ARGH! I’m slowly going crazy!
Around about 2005 I had a horrible feeling of worthlessness. I hated my work, I hated wasting my days doing nothing. I became trapped in a routine I did not want. Luckily for me, I changed it. And again, became supremely happy.
I’m certainly not the sensitive type. I don’t take things to heart. I can deal with being criticised or insulted, it’s nothing that bothers me. I have a pretty loose sense of humour, and so can find the funny side of pretty much anything. It’s a defence mechanism, that shields me from my inner sensitive side.

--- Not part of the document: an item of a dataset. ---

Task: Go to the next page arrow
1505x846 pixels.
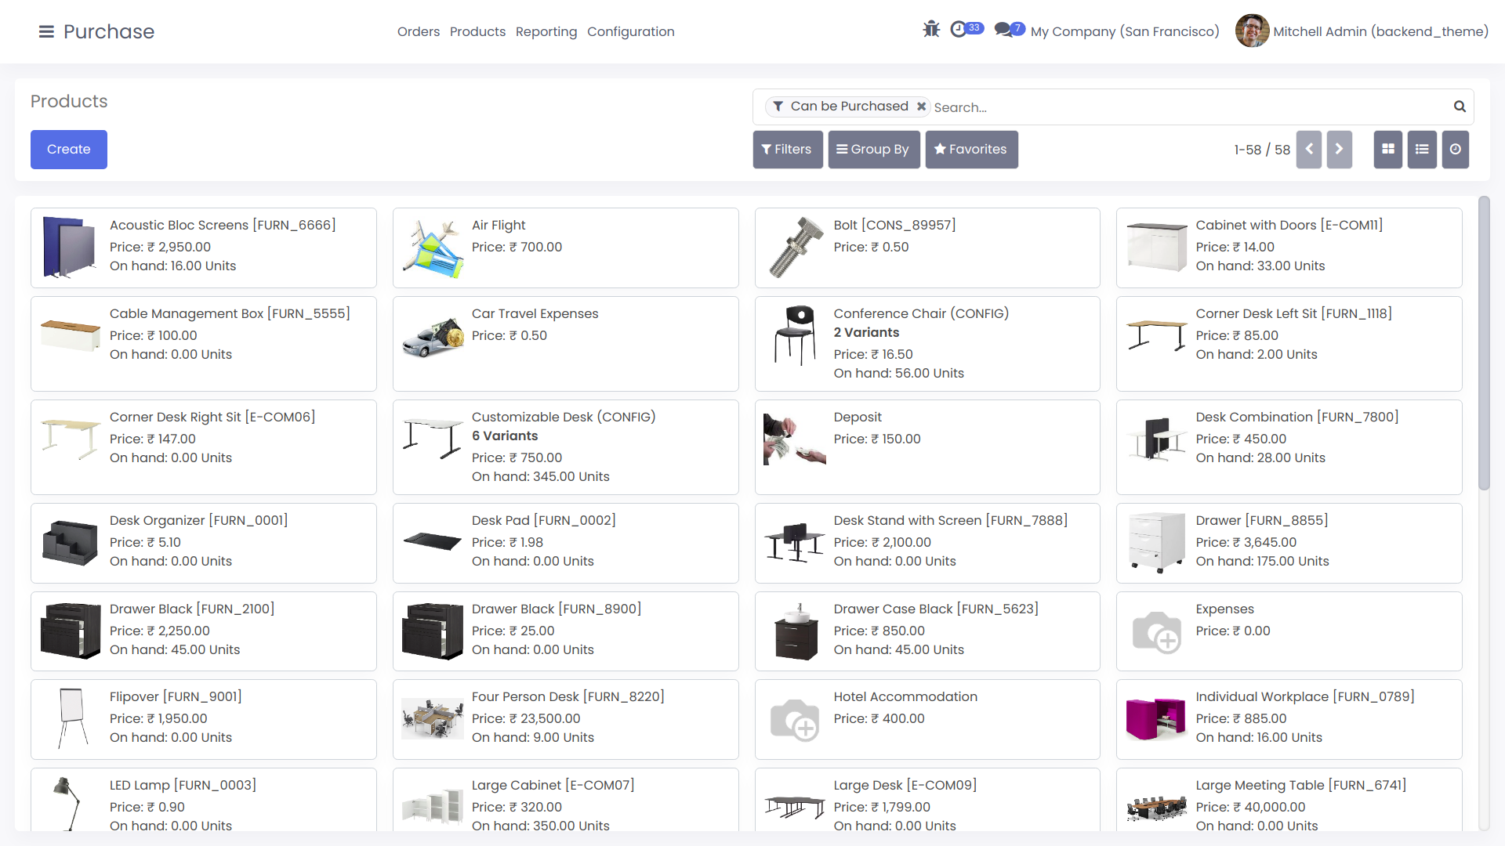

Over the past few weeks i’ve been falling victim to my own inner madness. It’s not like it was in 2005, I don’t have the “worthless” feeling, because now, I almost want to be worthless when it comes to the rest of the World. I want to be worth something to myself, and i’ve slowly realised that when i’m working 9-5 doing the same shit every day, I’m ignoring myself. The cries of “get out!” from my mind are put to one side for the benefit of a monthly pay slip. I’ve got over that, and so my worthless feeling no longer exists. And in that sense, i’m pretty fucking happy. I certainly don’t dislike myself, in fact, quite the opposite. I love me!
This time though, I have a horrible sense of confusion that’s threatening to engulf every part of my life. And there is no way to shake it. I’m confused about work. I’m confused about my own intelligence. I’m confused about relationships and what I want. I’m confused about what is expected of me. I’m confused about why i’m sticking things out when all it’s doing is making me more unhappy. I’m confused when people say something overly positive about me, whether or not they really mean it. I’m confused as to why I feel both happy, and miserable at the same time. I’m confused about what I want out of life. I’m confused about who’s trustworthy and who’s just playing with me. I’m confused about pretty much everything, and it’s slowly driving me mad.
I can’t shake it. It keeps me awake, I spend my spare time trying to rationalise my confusion. It’s difficult to understand myself and so this is why I blog it, to try to make better sense of my current confusion. I find it impossible to just “talk” to anyone about how I feel. I get uncomfortable. I prefer to blog how I feel. But even then, I get confused and start again.